Endurance Test and Dynamic Three-Dimensional DIC Analysis of Outer Case of Electric Vehicle Motors

Importance of the Topic

With the growing adoption of electric vehicles (EVs), lightweight aluminum die-cast components have become critical to reduce vehicle mass while maintaining structural durability. Accurate assessment of dynamic deformation and fatigue behavior under realistic loading conditions is essential to ensure reliability of motor housings and other EV parts. Dynamic three-dimensional digital image correlation (3D DIC) combined with endurance testing offers a non-contact, full-field measurement approach to capture strain distributions and displacement in situ.

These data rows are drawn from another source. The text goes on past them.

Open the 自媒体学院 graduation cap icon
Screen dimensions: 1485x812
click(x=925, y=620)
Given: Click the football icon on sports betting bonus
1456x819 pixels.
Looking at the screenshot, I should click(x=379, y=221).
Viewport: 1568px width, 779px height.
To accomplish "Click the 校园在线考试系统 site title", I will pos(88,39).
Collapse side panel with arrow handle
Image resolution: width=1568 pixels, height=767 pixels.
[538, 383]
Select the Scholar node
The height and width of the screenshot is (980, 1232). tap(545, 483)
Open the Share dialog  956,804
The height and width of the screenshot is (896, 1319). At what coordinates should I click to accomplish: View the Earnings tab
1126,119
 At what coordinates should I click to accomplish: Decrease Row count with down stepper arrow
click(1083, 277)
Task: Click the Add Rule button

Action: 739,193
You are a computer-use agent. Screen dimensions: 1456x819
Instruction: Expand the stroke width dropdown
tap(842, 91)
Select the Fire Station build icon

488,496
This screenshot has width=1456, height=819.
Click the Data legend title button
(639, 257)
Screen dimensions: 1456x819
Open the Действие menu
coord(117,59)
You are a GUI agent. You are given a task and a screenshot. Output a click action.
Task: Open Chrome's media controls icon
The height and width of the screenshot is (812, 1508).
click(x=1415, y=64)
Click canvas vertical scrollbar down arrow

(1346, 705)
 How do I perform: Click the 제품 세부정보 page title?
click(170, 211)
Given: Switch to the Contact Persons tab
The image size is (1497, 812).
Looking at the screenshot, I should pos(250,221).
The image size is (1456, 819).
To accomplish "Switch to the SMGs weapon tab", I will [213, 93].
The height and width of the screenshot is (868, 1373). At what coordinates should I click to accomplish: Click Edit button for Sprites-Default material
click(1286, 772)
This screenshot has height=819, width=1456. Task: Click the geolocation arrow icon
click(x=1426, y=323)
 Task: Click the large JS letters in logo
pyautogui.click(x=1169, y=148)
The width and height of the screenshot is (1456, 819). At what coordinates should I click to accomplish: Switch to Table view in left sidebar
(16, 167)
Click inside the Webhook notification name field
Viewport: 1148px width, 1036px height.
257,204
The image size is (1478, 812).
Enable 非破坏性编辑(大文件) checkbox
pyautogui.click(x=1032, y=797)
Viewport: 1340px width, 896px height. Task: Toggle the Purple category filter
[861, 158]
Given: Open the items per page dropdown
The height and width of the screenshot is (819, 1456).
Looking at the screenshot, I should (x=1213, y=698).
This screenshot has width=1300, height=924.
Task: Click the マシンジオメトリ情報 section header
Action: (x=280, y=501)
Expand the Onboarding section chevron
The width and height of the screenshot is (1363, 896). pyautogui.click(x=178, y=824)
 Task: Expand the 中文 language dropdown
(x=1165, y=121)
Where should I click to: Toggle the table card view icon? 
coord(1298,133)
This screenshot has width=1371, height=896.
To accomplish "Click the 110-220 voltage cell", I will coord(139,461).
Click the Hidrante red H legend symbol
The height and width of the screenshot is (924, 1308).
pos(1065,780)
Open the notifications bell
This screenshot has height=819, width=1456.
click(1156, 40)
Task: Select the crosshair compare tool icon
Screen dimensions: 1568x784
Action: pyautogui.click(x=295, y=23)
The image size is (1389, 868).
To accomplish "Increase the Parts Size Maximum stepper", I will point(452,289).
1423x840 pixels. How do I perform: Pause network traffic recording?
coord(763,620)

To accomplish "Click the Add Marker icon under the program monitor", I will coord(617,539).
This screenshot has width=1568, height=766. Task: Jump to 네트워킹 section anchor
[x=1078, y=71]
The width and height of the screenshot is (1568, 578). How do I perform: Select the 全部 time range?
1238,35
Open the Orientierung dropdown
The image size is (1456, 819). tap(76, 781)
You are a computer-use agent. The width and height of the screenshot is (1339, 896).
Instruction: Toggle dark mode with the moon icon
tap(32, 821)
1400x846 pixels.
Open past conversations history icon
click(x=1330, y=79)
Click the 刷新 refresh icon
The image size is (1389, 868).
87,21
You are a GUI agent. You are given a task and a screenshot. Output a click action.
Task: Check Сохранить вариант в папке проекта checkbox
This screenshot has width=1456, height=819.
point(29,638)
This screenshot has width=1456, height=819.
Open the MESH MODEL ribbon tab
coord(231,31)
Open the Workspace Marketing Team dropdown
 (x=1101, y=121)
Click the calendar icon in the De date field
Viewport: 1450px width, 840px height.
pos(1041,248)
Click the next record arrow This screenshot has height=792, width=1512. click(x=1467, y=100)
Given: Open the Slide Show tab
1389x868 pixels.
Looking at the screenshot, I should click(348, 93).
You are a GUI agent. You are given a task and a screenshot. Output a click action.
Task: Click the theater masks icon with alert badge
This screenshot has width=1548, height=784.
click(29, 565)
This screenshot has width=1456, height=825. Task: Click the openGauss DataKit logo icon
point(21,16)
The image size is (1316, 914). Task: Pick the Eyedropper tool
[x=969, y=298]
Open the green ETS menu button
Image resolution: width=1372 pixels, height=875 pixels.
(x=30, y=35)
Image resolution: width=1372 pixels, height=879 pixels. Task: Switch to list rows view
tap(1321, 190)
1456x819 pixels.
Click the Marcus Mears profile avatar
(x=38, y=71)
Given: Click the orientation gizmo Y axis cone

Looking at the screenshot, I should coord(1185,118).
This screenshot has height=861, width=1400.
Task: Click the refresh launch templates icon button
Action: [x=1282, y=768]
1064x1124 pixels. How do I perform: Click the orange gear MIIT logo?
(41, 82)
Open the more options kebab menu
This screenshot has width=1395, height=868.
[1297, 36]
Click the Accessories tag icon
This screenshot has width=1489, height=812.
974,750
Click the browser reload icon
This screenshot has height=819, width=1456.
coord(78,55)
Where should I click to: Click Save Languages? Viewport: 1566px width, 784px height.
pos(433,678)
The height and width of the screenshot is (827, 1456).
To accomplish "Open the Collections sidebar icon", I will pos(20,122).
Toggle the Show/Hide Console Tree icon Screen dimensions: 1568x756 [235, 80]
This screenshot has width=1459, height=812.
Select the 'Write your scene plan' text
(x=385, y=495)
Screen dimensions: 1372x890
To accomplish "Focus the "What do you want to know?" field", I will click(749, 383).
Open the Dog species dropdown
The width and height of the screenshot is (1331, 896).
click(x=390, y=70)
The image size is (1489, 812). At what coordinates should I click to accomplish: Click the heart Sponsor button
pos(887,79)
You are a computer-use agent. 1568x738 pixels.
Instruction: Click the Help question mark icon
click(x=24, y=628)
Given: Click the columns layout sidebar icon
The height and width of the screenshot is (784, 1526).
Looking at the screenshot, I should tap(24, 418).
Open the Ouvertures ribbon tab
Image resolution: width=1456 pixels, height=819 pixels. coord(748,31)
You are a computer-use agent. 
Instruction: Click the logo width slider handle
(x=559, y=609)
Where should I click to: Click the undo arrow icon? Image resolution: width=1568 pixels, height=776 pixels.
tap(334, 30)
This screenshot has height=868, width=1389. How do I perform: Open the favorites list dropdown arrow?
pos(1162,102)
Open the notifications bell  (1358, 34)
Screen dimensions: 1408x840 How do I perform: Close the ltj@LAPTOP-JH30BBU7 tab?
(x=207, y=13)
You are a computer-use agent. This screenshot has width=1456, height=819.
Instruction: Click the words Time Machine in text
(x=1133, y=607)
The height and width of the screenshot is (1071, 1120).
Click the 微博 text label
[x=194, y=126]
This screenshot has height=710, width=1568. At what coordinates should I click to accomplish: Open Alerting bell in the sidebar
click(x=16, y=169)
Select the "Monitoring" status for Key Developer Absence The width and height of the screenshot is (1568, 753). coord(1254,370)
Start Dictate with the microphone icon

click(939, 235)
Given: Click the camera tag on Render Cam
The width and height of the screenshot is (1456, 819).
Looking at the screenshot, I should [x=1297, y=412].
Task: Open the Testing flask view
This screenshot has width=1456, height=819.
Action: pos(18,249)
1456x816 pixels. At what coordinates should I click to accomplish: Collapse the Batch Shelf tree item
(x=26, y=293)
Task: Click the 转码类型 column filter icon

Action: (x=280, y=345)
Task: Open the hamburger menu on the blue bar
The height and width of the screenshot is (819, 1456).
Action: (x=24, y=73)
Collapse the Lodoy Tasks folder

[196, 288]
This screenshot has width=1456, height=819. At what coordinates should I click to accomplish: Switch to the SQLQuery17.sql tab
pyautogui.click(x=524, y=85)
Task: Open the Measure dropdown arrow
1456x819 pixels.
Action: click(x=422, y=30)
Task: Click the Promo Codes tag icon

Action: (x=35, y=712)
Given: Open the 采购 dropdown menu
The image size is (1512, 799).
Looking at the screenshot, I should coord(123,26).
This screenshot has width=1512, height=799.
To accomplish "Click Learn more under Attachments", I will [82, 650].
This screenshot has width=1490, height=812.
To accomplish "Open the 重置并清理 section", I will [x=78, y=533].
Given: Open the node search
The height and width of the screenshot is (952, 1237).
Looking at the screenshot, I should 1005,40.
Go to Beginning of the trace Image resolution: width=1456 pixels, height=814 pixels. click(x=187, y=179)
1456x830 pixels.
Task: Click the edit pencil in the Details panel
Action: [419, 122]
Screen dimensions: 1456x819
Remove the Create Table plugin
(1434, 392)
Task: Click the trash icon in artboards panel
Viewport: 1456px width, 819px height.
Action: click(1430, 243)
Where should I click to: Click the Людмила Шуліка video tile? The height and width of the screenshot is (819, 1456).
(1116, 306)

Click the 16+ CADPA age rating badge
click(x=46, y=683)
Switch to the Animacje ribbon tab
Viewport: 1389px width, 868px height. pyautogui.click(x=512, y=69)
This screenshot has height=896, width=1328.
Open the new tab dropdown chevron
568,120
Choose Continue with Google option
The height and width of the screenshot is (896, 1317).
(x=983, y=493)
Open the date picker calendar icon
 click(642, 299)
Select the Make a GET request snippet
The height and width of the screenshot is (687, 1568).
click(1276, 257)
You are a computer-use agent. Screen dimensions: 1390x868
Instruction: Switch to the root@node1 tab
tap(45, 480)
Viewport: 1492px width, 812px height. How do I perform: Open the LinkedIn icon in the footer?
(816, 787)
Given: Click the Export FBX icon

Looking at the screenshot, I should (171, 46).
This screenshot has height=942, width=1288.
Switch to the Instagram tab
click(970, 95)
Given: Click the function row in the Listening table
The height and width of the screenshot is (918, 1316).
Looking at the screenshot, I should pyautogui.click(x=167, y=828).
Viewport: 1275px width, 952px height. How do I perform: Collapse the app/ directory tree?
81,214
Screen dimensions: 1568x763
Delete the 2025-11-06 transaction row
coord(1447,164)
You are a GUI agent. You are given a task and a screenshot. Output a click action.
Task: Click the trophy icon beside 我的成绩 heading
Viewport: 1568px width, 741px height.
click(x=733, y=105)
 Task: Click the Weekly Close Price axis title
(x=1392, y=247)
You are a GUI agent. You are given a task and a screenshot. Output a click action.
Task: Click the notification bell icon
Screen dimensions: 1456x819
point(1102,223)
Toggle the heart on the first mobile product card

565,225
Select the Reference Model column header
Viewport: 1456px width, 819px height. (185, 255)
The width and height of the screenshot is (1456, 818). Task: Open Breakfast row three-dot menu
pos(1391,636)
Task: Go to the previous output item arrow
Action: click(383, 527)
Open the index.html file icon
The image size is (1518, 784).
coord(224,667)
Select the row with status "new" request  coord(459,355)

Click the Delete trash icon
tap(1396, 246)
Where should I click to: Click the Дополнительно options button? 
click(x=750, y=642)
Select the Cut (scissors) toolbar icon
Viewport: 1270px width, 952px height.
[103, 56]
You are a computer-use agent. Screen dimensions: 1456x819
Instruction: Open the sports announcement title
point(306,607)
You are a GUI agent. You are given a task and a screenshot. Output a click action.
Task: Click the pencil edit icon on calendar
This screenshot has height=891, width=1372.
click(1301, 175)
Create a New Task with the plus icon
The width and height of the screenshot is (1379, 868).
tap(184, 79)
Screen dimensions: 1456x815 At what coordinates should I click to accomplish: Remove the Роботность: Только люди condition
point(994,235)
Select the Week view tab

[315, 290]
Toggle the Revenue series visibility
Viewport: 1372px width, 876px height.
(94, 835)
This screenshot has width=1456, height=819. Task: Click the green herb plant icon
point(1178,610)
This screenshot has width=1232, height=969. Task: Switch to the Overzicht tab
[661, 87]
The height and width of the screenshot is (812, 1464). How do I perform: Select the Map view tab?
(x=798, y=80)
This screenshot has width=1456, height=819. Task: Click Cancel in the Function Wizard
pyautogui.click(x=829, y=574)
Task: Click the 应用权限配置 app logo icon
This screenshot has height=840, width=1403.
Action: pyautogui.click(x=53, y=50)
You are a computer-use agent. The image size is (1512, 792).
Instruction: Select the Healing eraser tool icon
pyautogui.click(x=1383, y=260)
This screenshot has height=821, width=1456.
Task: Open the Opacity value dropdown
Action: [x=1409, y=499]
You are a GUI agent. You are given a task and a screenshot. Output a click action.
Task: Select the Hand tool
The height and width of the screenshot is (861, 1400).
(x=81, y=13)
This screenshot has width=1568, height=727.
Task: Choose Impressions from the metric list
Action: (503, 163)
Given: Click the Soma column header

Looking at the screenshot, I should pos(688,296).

Objectives and Study Overview

This study demonstrates the integration of a fatigue testing machine with 3D DIC to evaluate the endurance performance and real-time strain mapping of an EV motor outer case. The goals were to:

• Conduct a cyclic fatigue test under controlled force loading.
• Simultaneously record test force, machine stroke, and full-field deformation.
• Validate DIC measurements against traditional strain gauges.
• Visualize principal strain directions and bending effects on the protrusion.

Methodology and Instrumentation

A Shimadzu Servopulser EHF-UV020KNA-040 fatigue testing system with a 10 kN load cell and dedicated grips applied a 0–1000 N Haversine sine waveform at 0.5 Hz to the specimen protrusion.

• DIC system: VIC-3D software with two BASLER boA5328-100cc cameras (5328×4608 pixels) and synchronized image acquisition at 5 fps.
• Specimen preparation: Speckle pattern spray on the loaded surface; strain gauges attached to the specimen’s backside for reference measurements.
• Data synchronization: Test force, machine stroke, and DIC outputs recorded concurrently to ensure phase-aligned analysis.

Main Results and Discussion

Full-field DIC analysis revealed that under maximum load, the protrusion tip experienced tensile strain at its lower portion and compressive strain at its upper portion, evidencing a bending moment. Displacement maps and strain time histories aligned closely with the machine stroke and force signals without observable phase lag. Comparison at a common location showed near-identical strain readings between DIC and strain gauge data. Principal strain mapping with vector overlays further illustrated counterclockwise rotation of the principal strain direction due to cantilever bending.

Benefits and Practical Applications

• Non-contact, full-field measurement enables strain evaluation at any point without multiple gauges.
• Synchronized DIC and machine data provide comprehensive insight into dynamic deformation during endurance testing.
• Color-coded mapping facilitates rapid identification of critical stress regions for design optimization.

Future Trends and Potential Applications

Advancements may include higher-speed DIC acquisition for transient loading, integration with in-situ temperature and optical sensors, and expansion to other EV components such as battery enclosures and suspension parts. Coupling DIC data with digital twins and predictive fatigue models will further accelerate component design and reduce development cycles.

Conclusion

The combination of a high-capacity fatigue testing machine and 3D DIC provides a robust method for dynamic endurance evaluation of EV motor housings. This approach yields accurate, phase-synchronized displacement and strain data over complex geometries, offering valuable insights for material selection, design improvement, and durability validation in electric vehicle development.